Togo : la CEDEAO invalide la réforme constitutionnelle de 2024

Une décision régionale aux répercussions nationales

Le Togo enregistre un échec cuisant sur la scène internationale après la décision rendue par la Cour de justice de la CEDEAO. Les magistrats ouest-africains ont en effet conclu que la révision de la Constitution togolaisée en mars 2024 s’est produite en méconnaissance des principes démocratiques fondamentaux et des normes constitutionnelles en vigueur.

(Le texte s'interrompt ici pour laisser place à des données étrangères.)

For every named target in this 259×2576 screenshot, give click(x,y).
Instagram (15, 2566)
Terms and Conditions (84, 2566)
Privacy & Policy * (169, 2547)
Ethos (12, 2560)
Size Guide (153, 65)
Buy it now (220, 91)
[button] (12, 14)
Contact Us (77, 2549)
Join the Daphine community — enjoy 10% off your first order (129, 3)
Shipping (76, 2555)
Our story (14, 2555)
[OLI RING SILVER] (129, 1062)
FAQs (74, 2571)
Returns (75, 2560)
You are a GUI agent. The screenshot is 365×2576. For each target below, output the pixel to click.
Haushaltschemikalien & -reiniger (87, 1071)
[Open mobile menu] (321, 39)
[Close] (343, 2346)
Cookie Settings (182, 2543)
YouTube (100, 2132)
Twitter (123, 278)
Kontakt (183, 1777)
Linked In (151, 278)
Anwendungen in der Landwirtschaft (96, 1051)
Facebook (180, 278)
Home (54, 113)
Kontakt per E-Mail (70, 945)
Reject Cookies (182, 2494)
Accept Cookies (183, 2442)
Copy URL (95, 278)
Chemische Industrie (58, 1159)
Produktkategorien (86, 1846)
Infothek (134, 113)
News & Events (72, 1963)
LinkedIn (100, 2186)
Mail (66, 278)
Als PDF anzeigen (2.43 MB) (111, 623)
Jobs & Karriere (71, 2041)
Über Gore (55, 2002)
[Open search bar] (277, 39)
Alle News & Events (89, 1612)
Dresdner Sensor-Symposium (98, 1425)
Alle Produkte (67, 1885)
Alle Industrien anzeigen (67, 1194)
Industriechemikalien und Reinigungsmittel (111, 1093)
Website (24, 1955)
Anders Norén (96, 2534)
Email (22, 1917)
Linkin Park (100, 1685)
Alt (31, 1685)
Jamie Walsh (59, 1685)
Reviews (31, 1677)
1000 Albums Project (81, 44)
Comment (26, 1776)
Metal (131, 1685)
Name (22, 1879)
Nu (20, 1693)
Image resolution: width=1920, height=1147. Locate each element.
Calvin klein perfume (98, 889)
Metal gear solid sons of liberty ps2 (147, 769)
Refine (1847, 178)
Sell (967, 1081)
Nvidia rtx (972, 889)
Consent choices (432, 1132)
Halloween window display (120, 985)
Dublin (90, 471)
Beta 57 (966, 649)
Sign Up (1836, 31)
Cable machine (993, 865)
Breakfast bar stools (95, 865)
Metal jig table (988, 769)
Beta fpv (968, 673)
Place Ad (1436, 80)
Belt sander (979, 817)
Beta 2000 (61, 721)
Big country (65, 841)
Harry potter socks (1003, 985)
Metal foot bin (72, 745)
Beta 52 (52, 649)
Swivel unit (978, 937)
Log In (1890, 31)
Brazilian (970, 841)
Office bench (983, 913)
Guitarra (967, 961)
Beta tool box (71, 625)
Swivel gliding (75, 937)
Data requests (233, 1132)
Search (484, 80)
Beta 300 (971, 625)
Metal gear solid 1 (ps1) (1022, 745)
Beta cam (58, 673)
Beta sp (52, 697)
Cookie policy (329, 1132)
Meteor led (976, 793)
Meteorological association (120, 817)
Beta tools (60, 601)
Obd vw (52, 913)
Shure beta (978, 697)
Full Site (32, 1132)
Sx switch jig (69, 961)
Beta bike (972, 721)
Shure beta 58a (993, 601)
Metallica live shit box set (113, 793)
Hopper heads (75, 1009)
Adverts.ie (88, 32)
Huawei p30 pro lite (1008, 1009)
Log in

Un texte contesté dès son adoption

Cette condamnation juridique constitue un revers politique majeur pour les autorités de Lomé, qui avaient jusqu’à présent présenté cette réforme comme un exercice légitime de révision des institutions. Pourtant, dès sa promulgation, le texte avait été vivement critiqué par une frange importante de l’opposition politique et des organisations de la société civile togolaises.

Les motivations du recours

Le Front « Touche Pas À Ma Constitution », accompagné d’un réseau d’associations citoyennes et de forces politiques, avait initié une procédure judiciaire pour dénoncer une modification constitutionnelle menée sans consultation citoyenne approfondie. Les requérants dénonçaient une manœuvre visant à renforcer indûment le pouvoir exécutif, au mépris des aspirations démocratiques de la population togolaise.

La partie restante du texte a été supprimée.